- Birth name: Melissa Diane Meredith Bickey
- Born: March 26, 1981 (age 43) Beckley, West Virginia, U.S.
- Genres: Americana, folk
- Occupation(s): Singer, songwriter
- Instrument(s): Vocals, guitar, autoharp
- Years active: 2015–present
- Website: cashavellymorrison.com

= Cashavelly Morrison =

American singer-songwriter

Melissa MacLeod, known professionally as Cashavelly Morrison, is an American singer and songwriter.

== Biography ==

Cashavelly Morrison was born Melissa Diane Meredith Bickey in the coal mining town of Beckley, West Virginia. She began dancing from the age of 3, leaving home when she turned 15 to study ballet at the UNC School of the Arts. She turned dancing into a professional career, which she had to quit after a severe spinal injury at the age of 20. She went on to get her undergraduate and master's degrees in English and Creative Writing at Salem College and later at Hollins University and turned her creative energy towards writing prose and later her own songs.

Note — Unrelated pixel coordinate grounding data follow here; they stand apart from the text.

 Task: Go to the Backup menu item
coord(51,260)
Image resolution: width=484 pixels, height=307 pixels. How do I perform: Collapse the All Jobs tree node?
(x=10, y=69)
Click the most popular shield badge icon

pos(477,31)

While in college, she met and married Ryan Michael White MacLeod, who was completing his degree in classical guitar. They played together guitar and autoharp, perfecting their musical style.

They recorded sparse versions of their songs at Echo Mountain studio in Asheville, NC, moving on to develop the songs with further instrumentation at the suggestion of their sound engineer. Melissa began to perform with Ryan under the stage name chosen by herself, "Cashavelly" being her paternal grandmother's maiden name and "Morrison" her mother's maiden name.

==Musical style==

Cashavelly Morrison conceived her songs as an exploration of shared grief, to emphasize universal compassion for those who go unheard and unseen. She quoted Jean Ritchie as her most important influence. Her songs blend together the traditions of American roots, the ballads of Appalachia, and represent a confessional gateway into loss and her deeply held values, notably the racial prejudices in the U.S. and the dire need for equal rights and empowerment for women.

==Discography==

Cashavelly Morrison released Long-Haired Mare EP in mid-2015. Their single and its accompanying video "Pink Dress" premiered in September 2015 and it earned very favorable reviews for its expressive vocals over country instrumentation and also for touching the issue of female empowerment by challenging societal standards amidst a hauntingly surreal feel. The next video, "Made of Sand", followed in October 2015 and also got praised for its artful lyricism and the authentic approach to expressing her truth.

Her debut album, The Kingdom Belongs to a Child, released on October 30, 2015. Inspired by the tradition of Appalachian ballads, mostly steeped in Americana with hints of folk and world music, it earned praise for its raw emotion, the powerful imagery it revealed and evocative melodies, Cashavelly being favorably compared to Harriet Wheeler, Tori Amos and Natalie Merchant.